# EXERCISE OBJECTIVE
Convert the lines of the records below into a Markdown table with the columns Number and Text, one numbered row per line and no rows for blank lines. Leave the pictures out.

# EXERCISE INPUT
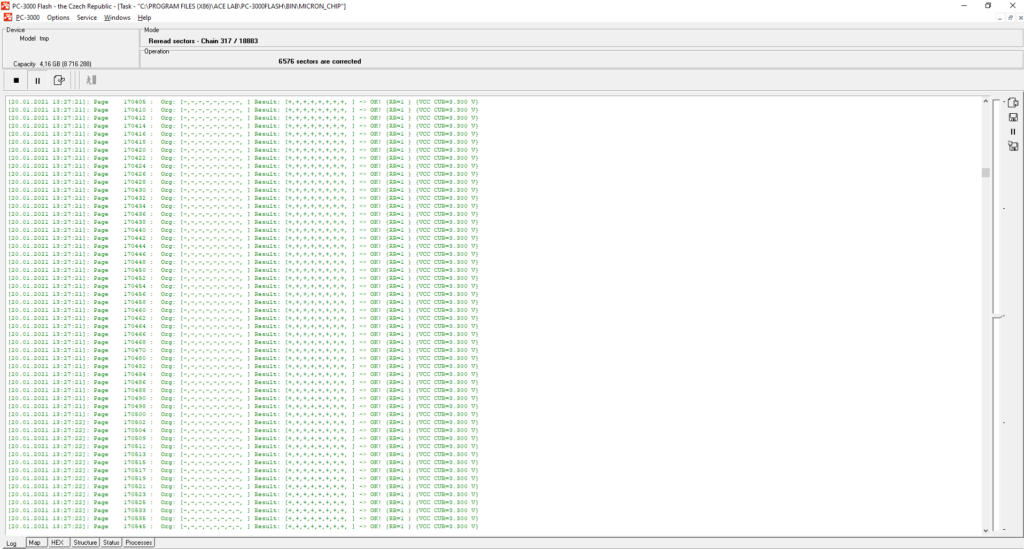The width and height of the screenshot is (1024, 549).
Task: Open the Structure tab
Action: click(x=85, y=543)
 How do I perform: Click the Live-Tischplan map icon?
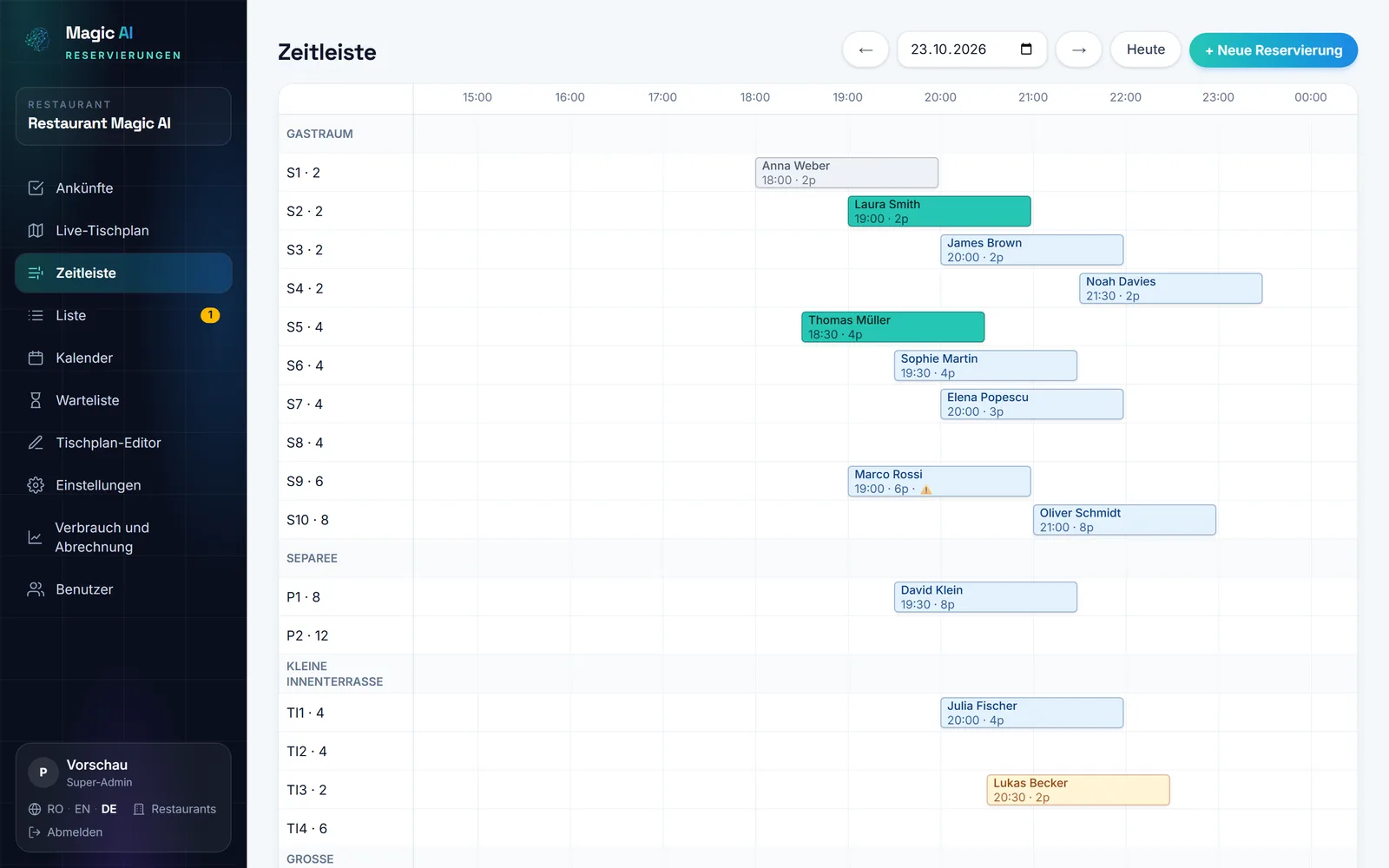tap(36, 231)
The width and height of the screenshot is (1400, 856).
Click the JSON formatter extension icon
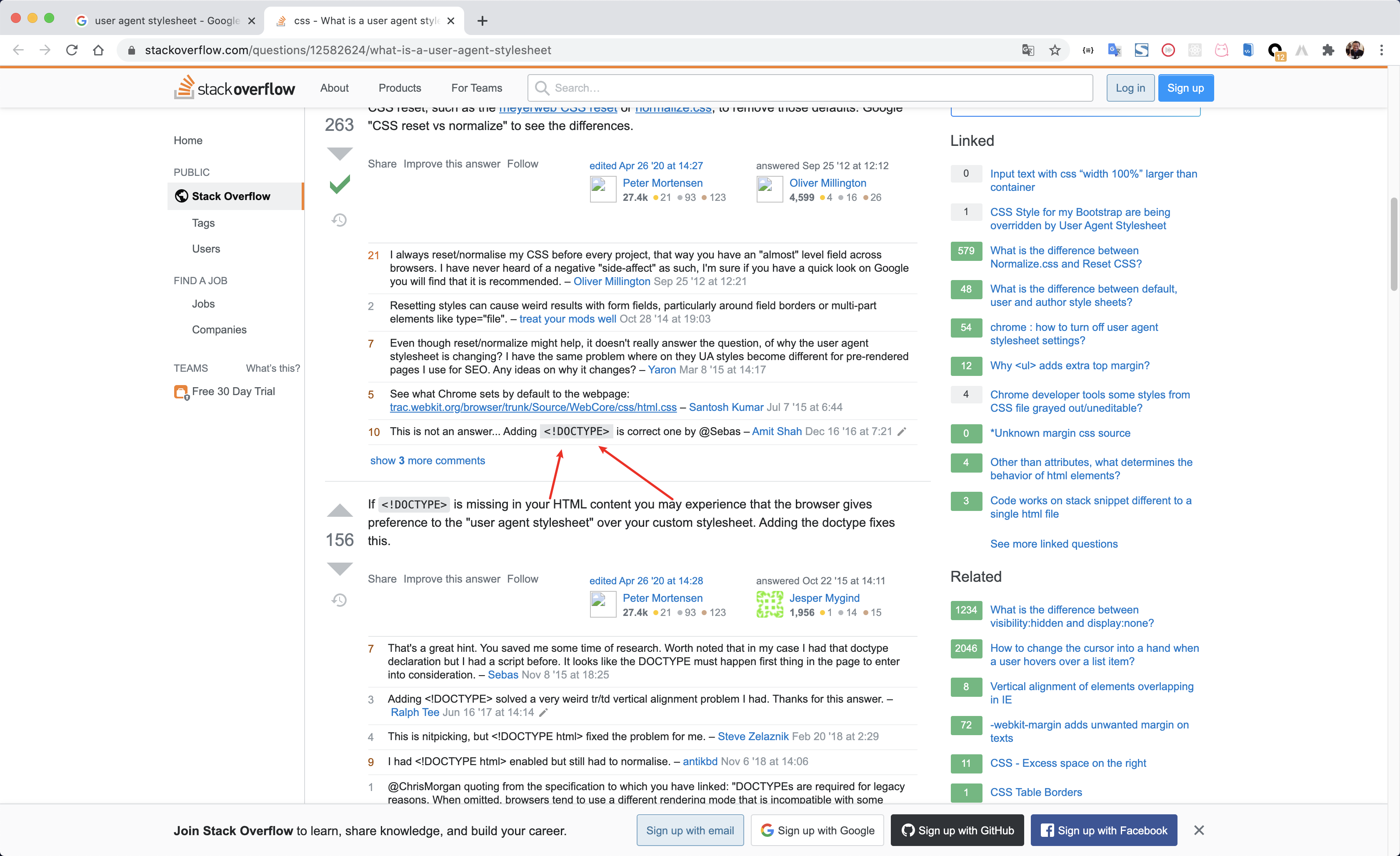(x=1088, y=50)
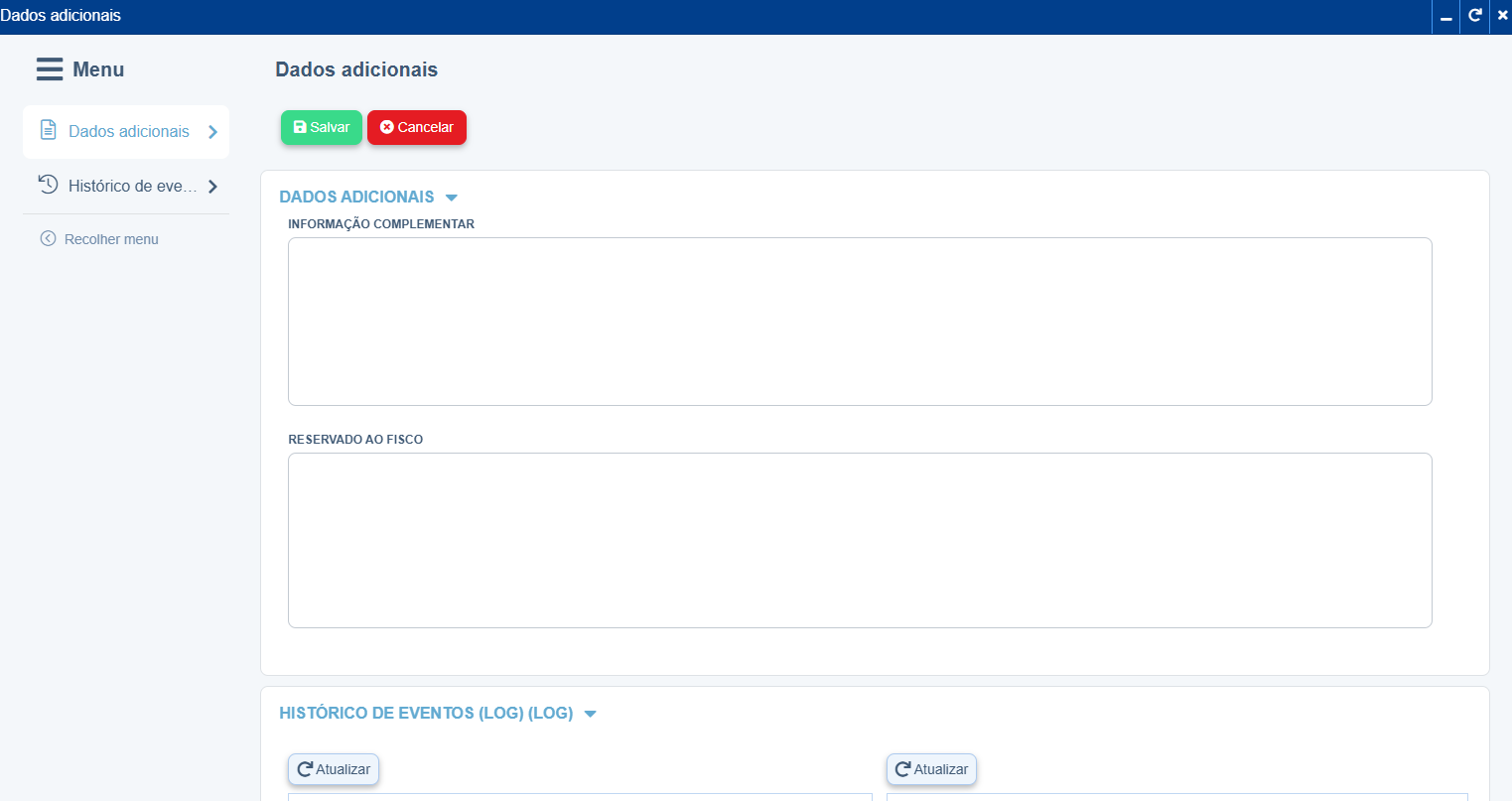This screenshot has width=1512, height=801.
Task: Select Dados adicionais in the side menu
Action: [x=128, y=131]
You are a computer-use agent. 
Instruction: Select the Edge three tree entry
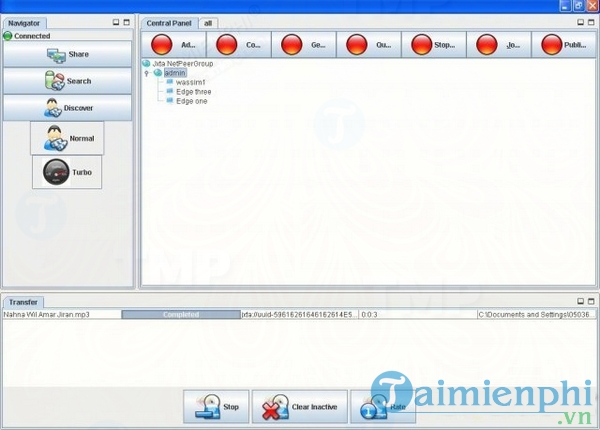(193, 92)
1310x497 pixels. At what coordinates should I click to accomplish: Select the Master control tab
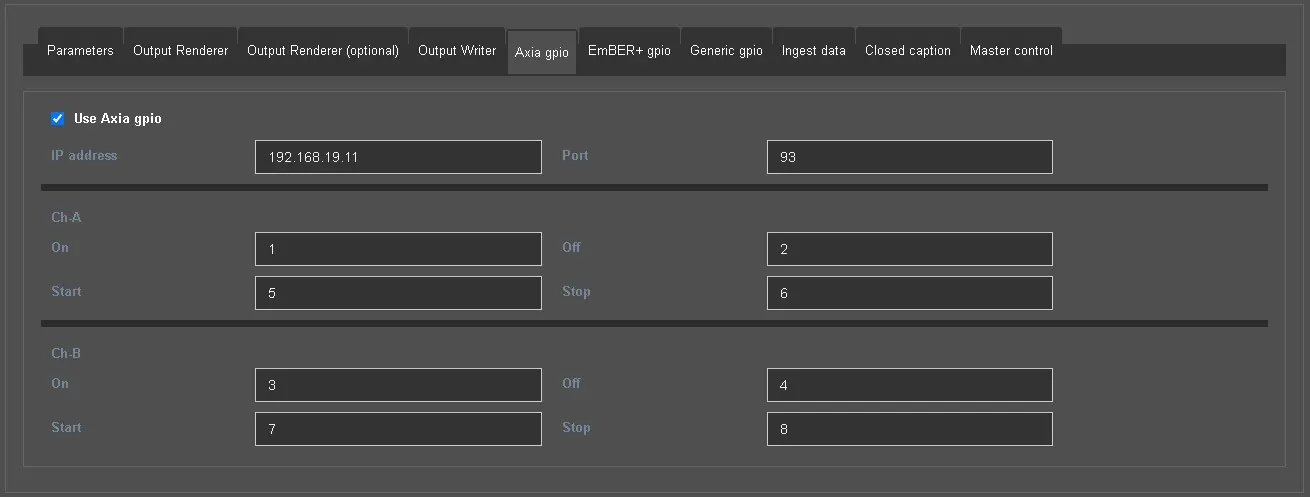click(1011, 51)
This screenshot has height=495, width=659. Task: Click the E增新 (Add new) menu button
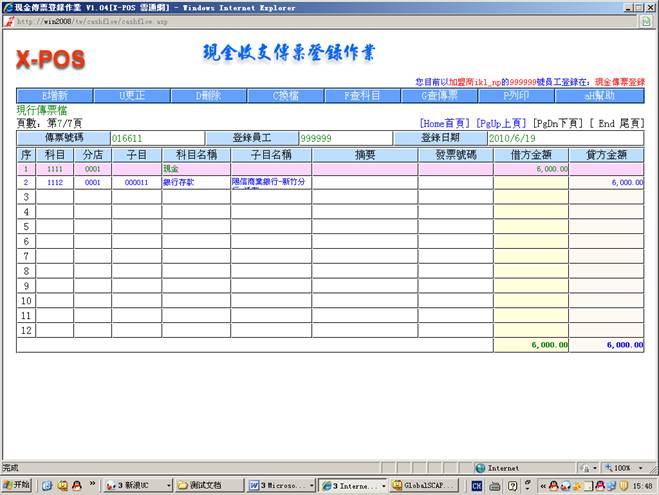[55, 95]
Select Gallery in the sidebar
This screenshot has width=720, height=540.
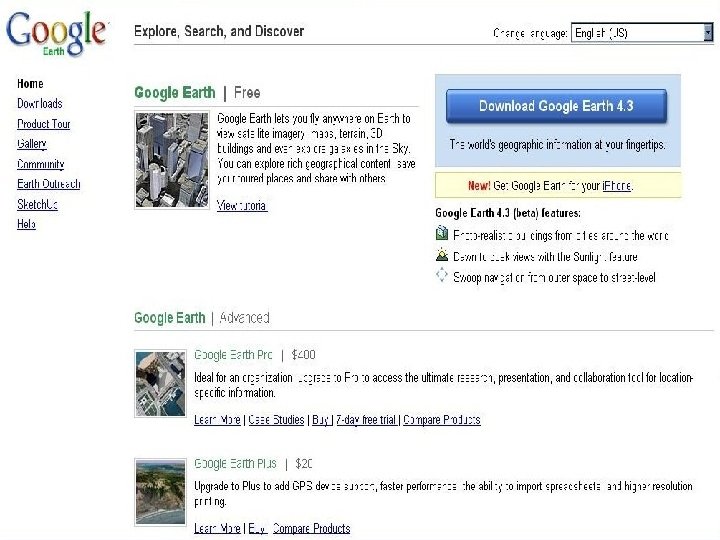[31, 144]
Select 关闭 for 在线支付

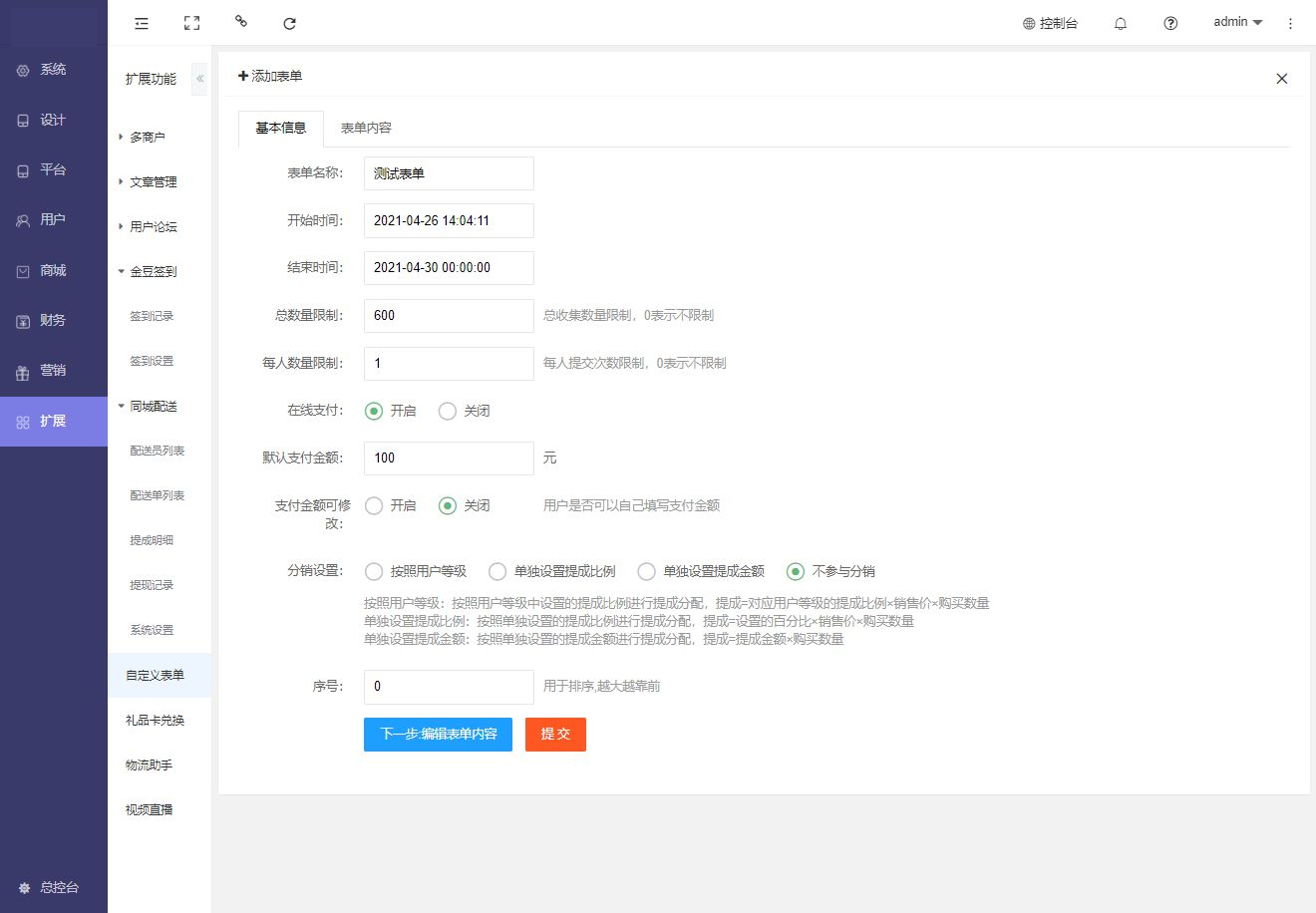(448, 411)
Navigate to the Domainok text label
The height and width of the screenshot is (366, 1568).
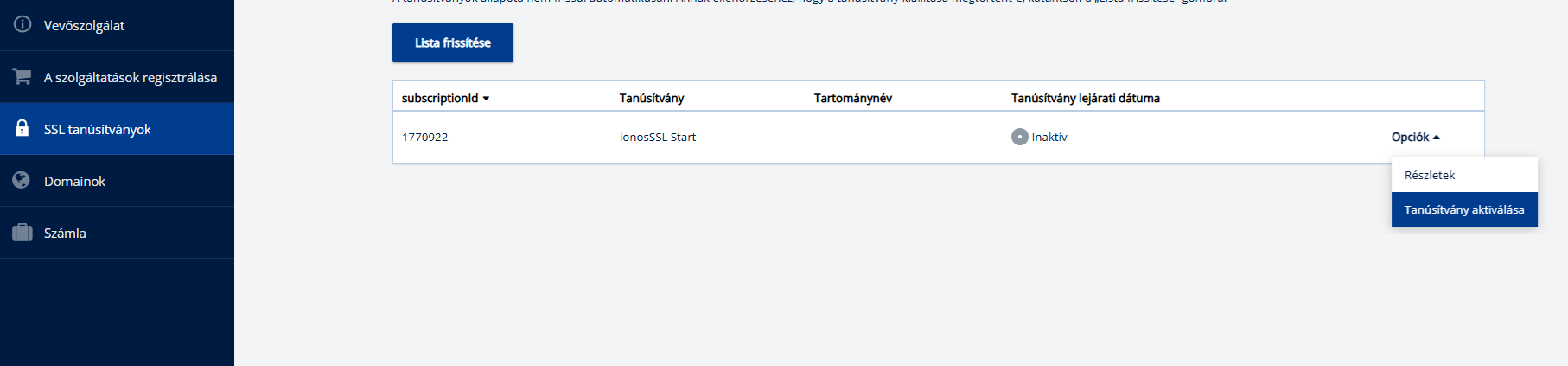(74, 182)
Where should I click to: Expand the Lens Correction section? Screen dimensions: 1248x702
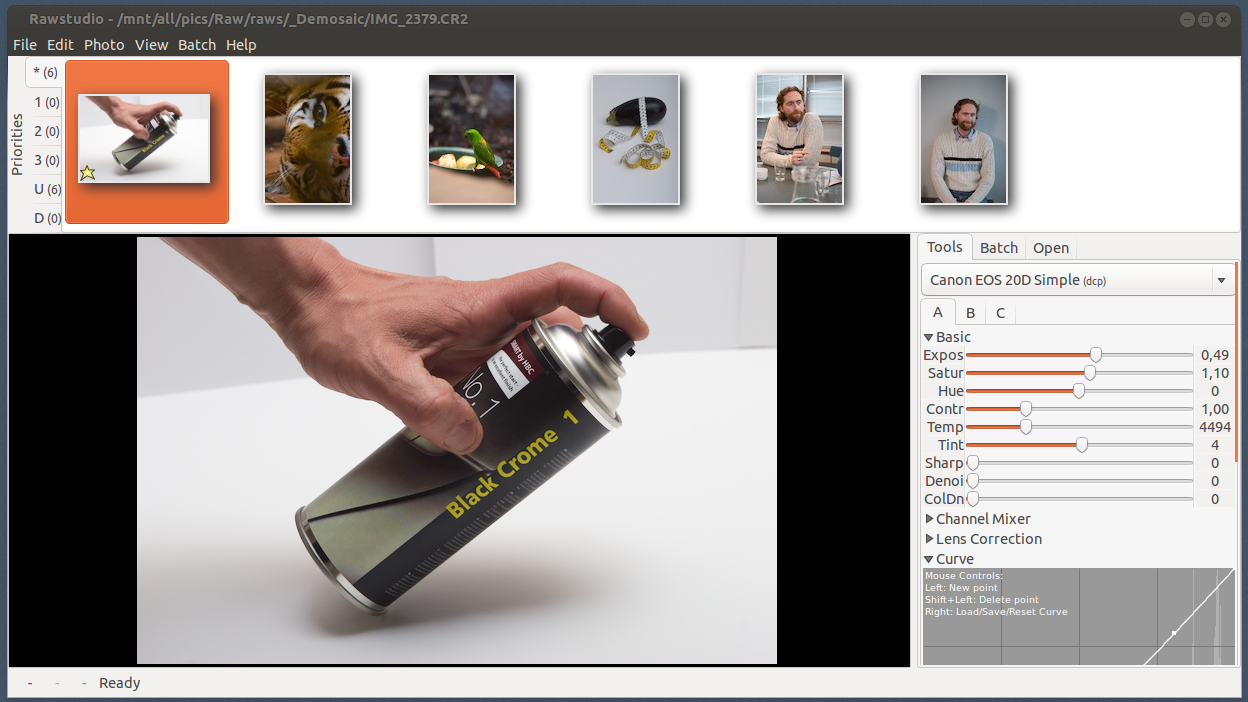coord(929,539)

# EXERCISE RESULT
| Number | Text |
|---|---|
| 1 | The width and height of the screenshot is (1024, 549). |
| 2 | Task: Open the Structure tab |
| 3 | Action: click(x=85, y=543) |
| 4 |  How do I perform: Click the Live-Tischplan map icon? |
| 5 | tap(36, 231) |
| 6 | The width and height of the screenshot is (1400, 856). |
| 7 | Click the JSON formatter extension icon |
| 8 | (x=1088, y=50) |
| 9 | This screenshot has width=1512, height=801. |
| 10 | Task: Select Dados adicionais in the side menu |
| 11 | Action: [x=128, y=131] |
| 12 | You are a computer-use agent.  |
| 13 | Instruction: Select the Edge three tree entry |
| 14 | (193, 92) |
| 15 | 1310x497 pixels. At what coordinates should I click to accomplish: Select the Master control tab |
| 16 | click(1011, 51) |
| 17 | This screenshot has height=495, width=659. Task: Click the E增新 (Add new) menu button |
| 18 | [55, 95] |
| 19 | Select Gallery in the sidebar |
| 20 | This screenshot has width=720, height=540. |
| 21 | [31, 144] |
| 22 | Select 关闭 for 在线支付 |
| 23 | (448, 411) |
| 24 | Navigate to the Domainok text label |
| 25 | The height and width of the screenshot is (366, 1568). |
| 26 | (74, 182) |
| 27 | Where should I click to: Expand the Lens Correction section? Screen dimensions: 1248x702 |
| 28 | coord(929,539) |